Anyway, the day turned out great. My kids signed a great mother's day card for me as did Jesse. I was greeted with pancakes and bacon and LOTS of hugs and kisses... oh I can't forget the "HAPPY MOTHERS DAY!!!!" over and over. God I love those kids. So much it hurts. Can you beat the "big squeeze" hugs you get from a 3 year old???? Or the "fish faced" kisses from a 4 year old??? Or even the constant hugs from a 9 year old who ALWAYS says he loves me. I AM the luckiest mother in the world. Times infinity.

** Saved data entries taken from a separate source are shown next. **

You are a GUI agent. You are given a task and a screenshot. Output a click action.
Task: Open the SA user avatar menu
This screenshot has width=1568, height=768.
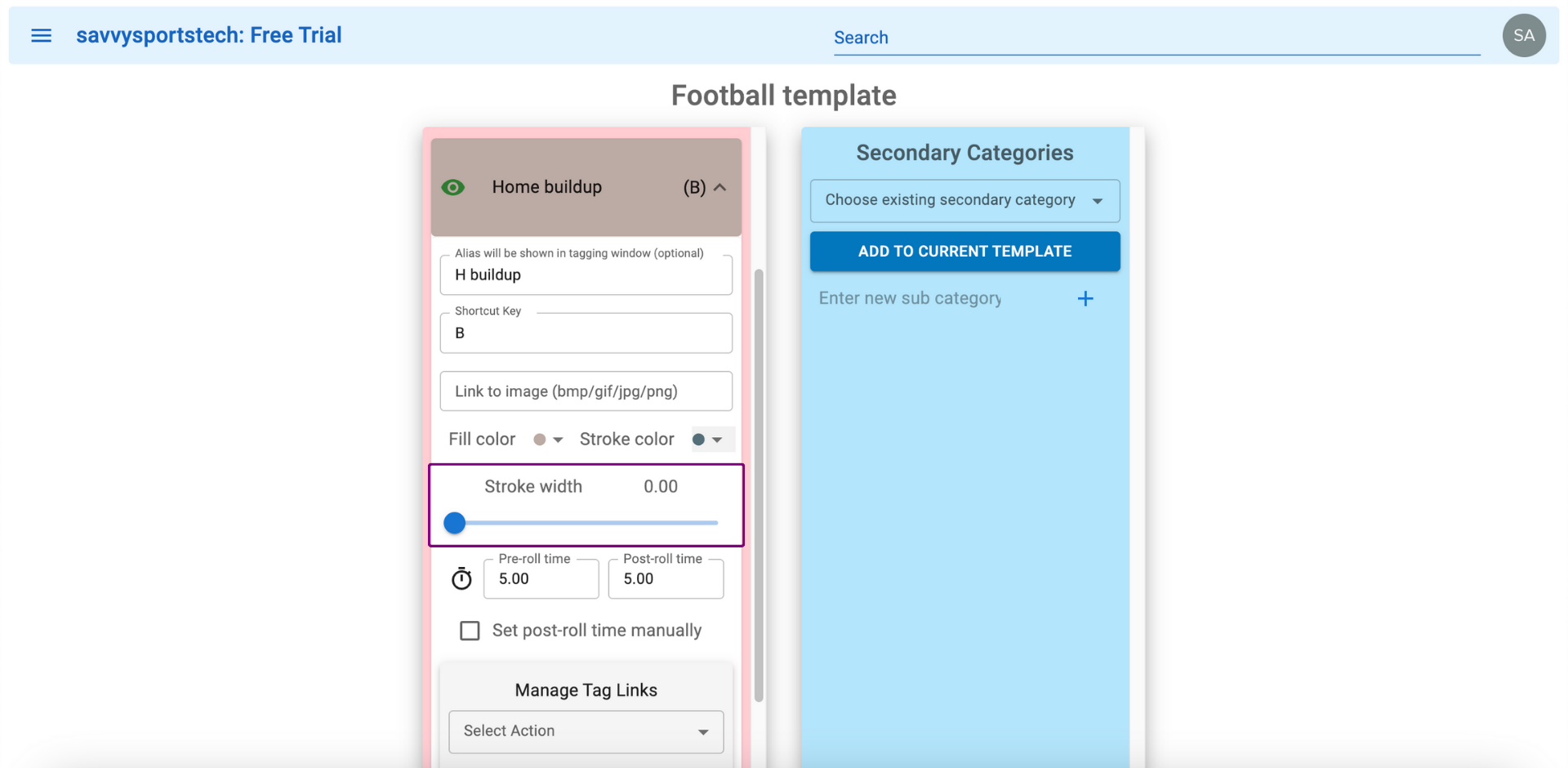(x=1524, y=35)
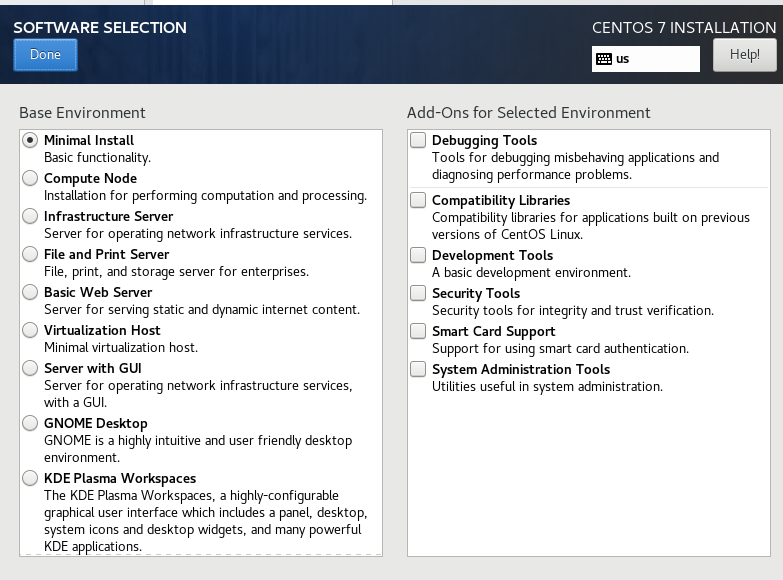The height and width of the screenshot is (580, 783).
Task: Select Infrastructure Server environment option
Action: pyautogui.click(x=30, y=217)
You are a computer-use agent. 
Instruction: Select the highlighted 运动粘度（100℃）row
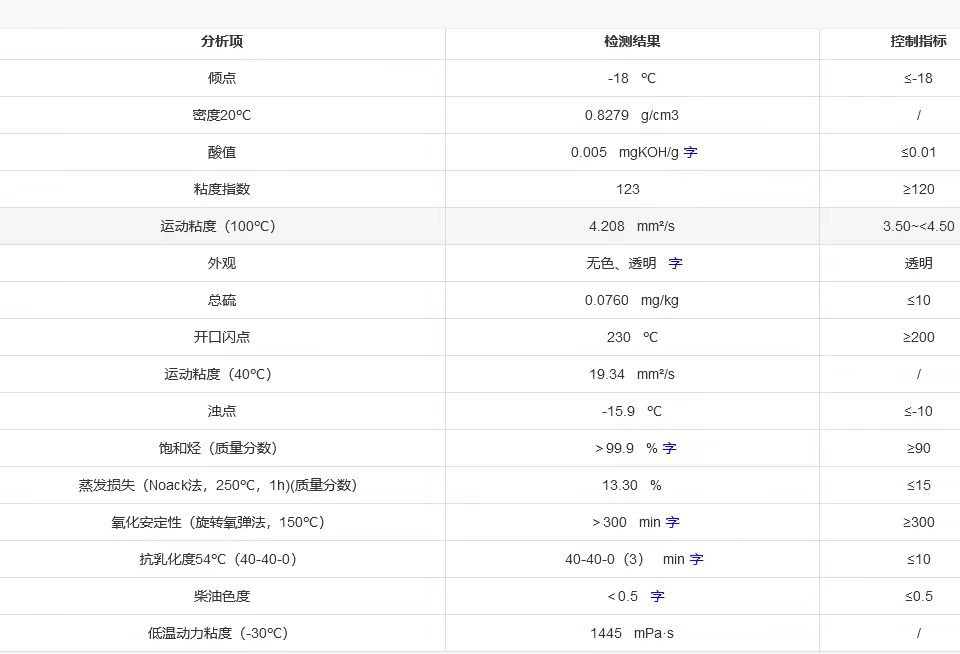click(222, 226)
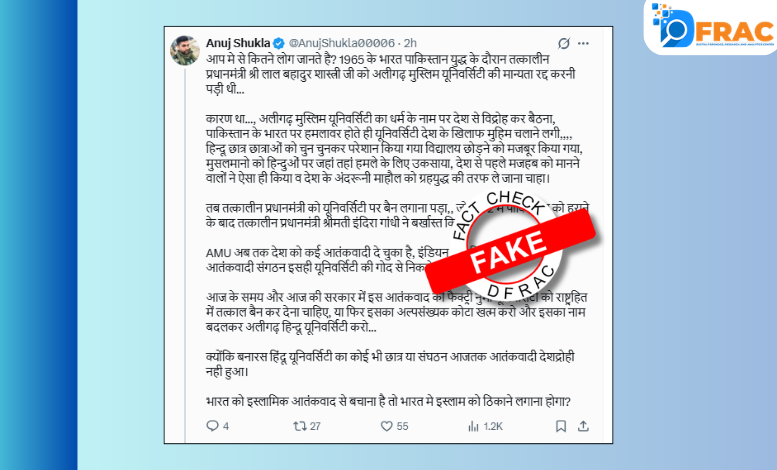Click the like count 55
The width and height of the screenshot is (777, 470).
point(402,426)

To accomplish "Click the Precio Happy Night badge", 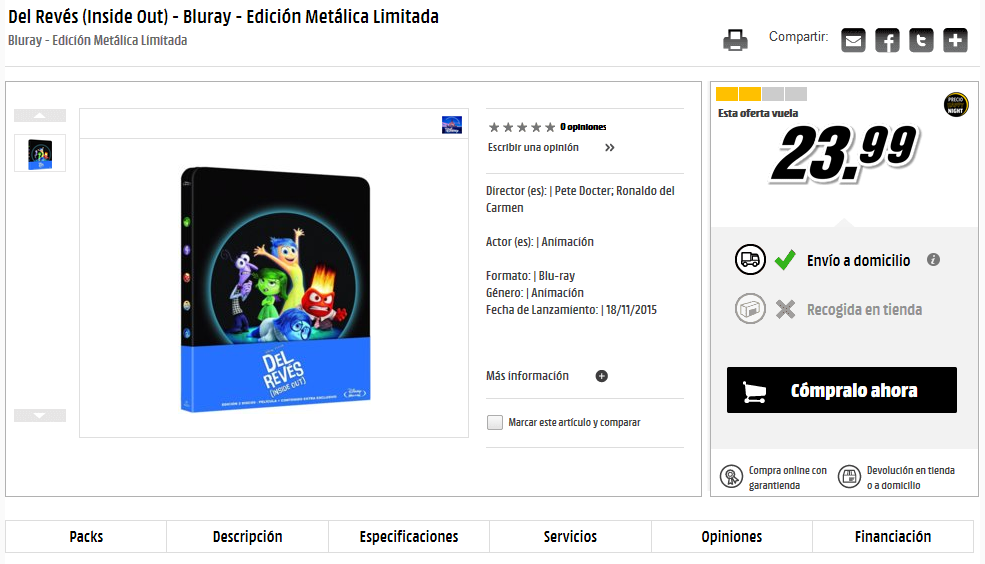I will click(x=955, y=104).
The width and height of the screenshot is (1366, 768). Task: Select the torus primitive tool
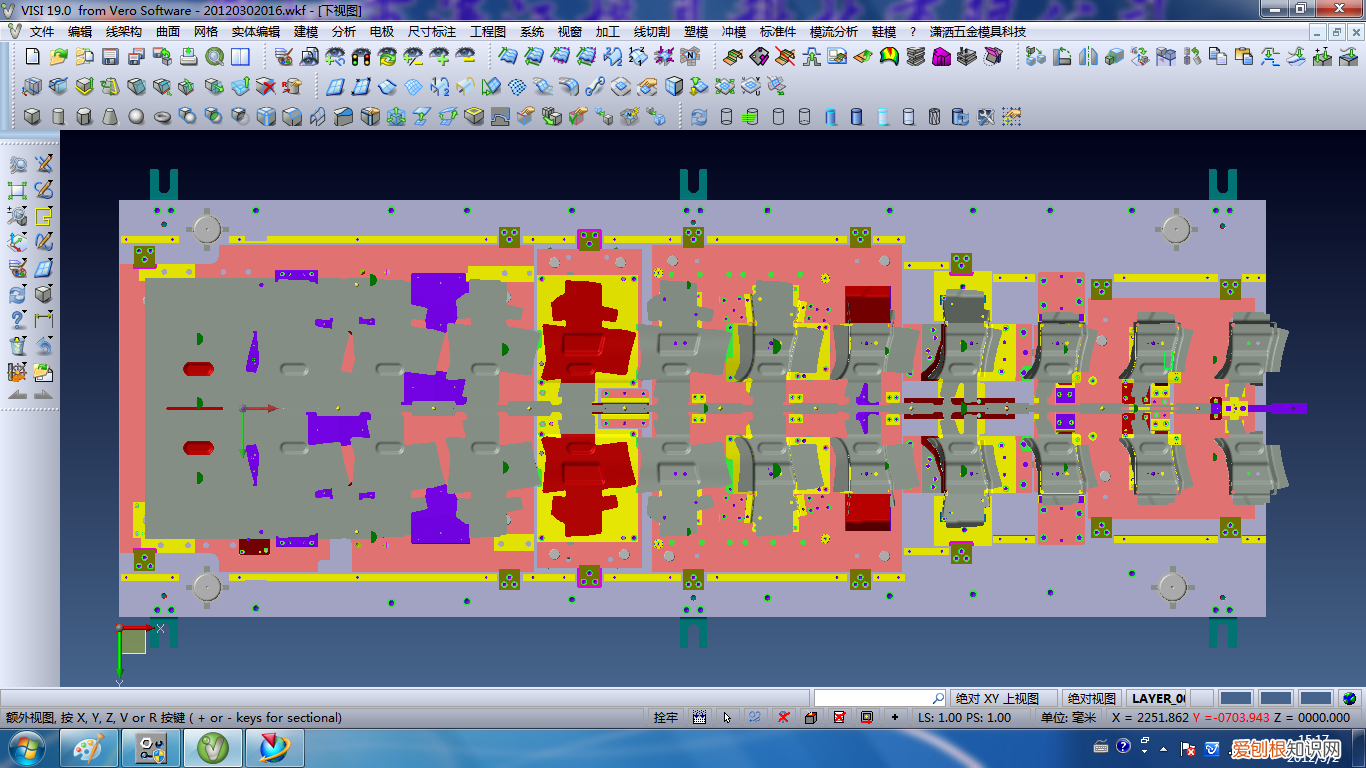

Since we spent the day with Jesse's family we got home around 6:30. I warmed up some leftover pizza for the kids to have for dinner and got them ready for bed. They were snuggled in their beds around 8pm. Jesse and I didn't get to make dinner for ourselves, mostly because it got too late by the time we were hungry. I ended up eating some Spicy and Sweet doritos, granola bar and some strawberries for dinner. Nice Mother's Day dinner, huh? We initially bought steaks to have last night, but instead we will have them tonight. Belated Mother's Day dinner, but hey.......
Jesse is going to be on 2nd shift for awhile. Probably well into the summer. I am severely depressed at the thought. You would think it would be nice to have him home until 1:30pm, but between his naps and staying in bed while I do my chores.... I don't see him much. Its lonely..... and I don't know how much more I can take, but one things for sure...... no part time job for me. And THAT sucks.
Wow this is a lot of rambeling.......
Oh, one more thing, did I tell you that I got a Happy Mother's Day from Al's gf and NOT from Al? In fact, she bought me a tea set for Mother's day and I can't even get a text message from my ex husband.... who is SUPPOSED to be a friend. I AM the mother of your children asshole and whether you know it or not...... I deserve way the eff better than I got when I married you. so pnbbbbbbbbbbbbbbbbb!!!
Hope I didn't bore you too much.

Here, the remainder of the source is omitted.